Non ci ha entusiasmato, né come storia, troppo poco bizzosa, e né come regia, lenta ed ordinaria. Un film non certo da tramandare ai posteri. L'unica cosa salvabile è sempre e solo la straordinaria Deneuve...

Io non vedo... Io non sento... Io non parlo...
Sono le identificazioni caratteriali dei protagonisti de Le tre scimmie del regista turco Nuri Bilge Ceylan (per la terza volta qui in terra di Francia).
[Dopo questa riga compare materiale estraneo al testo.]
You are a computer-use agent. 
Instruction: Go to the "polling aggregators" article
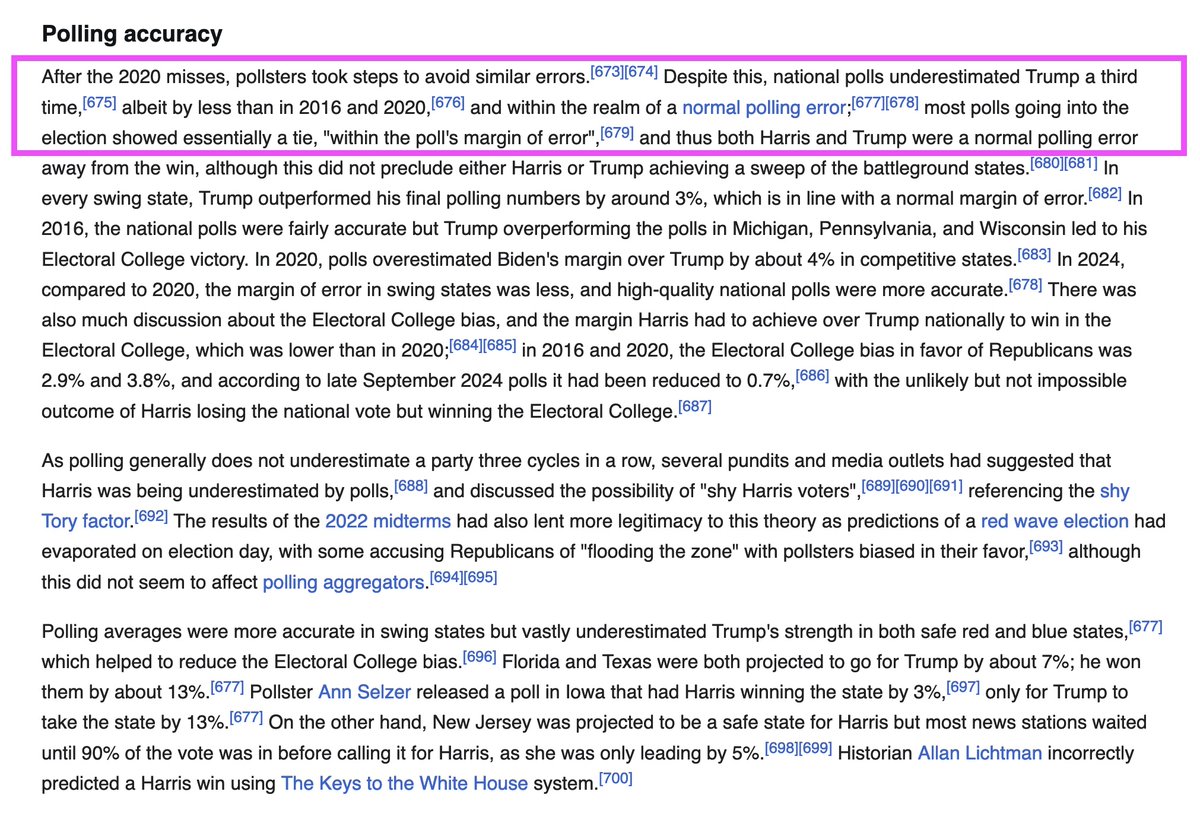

Un uomo che volutamente ha preso il posto di un altro in carcere, la moglie, che ha avuto una relazione con lo stesso uomo del quale il marito ha preso il posto in prigione, e il figlio adolescente della coppia, che ha avuto il torto di mettersi in mezzo agli affari dei suoi genitori, e che ora si sente in colpa... Insomma la disgregazione totale della famiglia sotto i sensi di colpa... la fine dell'amore, e di come l'amore possa incidere in modo così possente alla disgregazione di un nucleo familiare apparentemente compatto... ripetiamo apparentemente...
Una visione dura che il bravo Ceylan da più per immagini che con parole (giustamente secondo noi, questo è "il cinema"), raccontando questa storia in tutta la crudezza e la sua durezza, ma senza enfasi, anzi andando per sottrazione caricando, quindi, le immagini di una potenza espressiva ancora maggiore... che fanno assurgere il film a piccolo capolavoro... Un film che certamente meriterebbe qualche riconoscimento... azzo... anche noi ci stiamo facendo prendere dal treno ad alta velocità (siamo nella terra del TGV) di voler assegnare premi e premiucci...
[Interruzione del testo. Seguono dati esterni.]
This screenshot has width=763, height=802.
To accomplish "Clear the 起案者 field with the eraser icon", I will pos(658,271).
Per concludere torniamo ai fatti di "casa nostra"...

Il SUPER Divo...
Si è lui, Giulio Andreotti che per oltre 50 è stato protagonista della nostra politica (ma anche ora non ne è fuori, ricordate gente) che il bravo Sorrentino ha "omaggiato" con la sua ultima fatica: Il divo... un film che vuole raccontare tutta la storia del sette volte premier italiano.
Un film, che a sentire le voci di corridoio, e il giornalista di Repubblica che ha avuto la fortuna di assistere al film insieme ad Andreotti, non è piaciuto affatto al  "divino Giulio", e sempre secondo le suddette voci abbia esclamato "è una mascalzonata, è cattiva, è maligna"!
Ora noi non possiamo dire nulla in quanto non eravamo presenti a tale proiezione, ma siamo certi di una cosa: ciò che Sorrentino ha raccontato non è lontanamente paragonabile al vero Giulio Andreotti, vero "Mazzarino" della I Repubblica Italiana...
Un nome una garanzia...
Buona giornata a voi... sperando che la nostra sia migliore!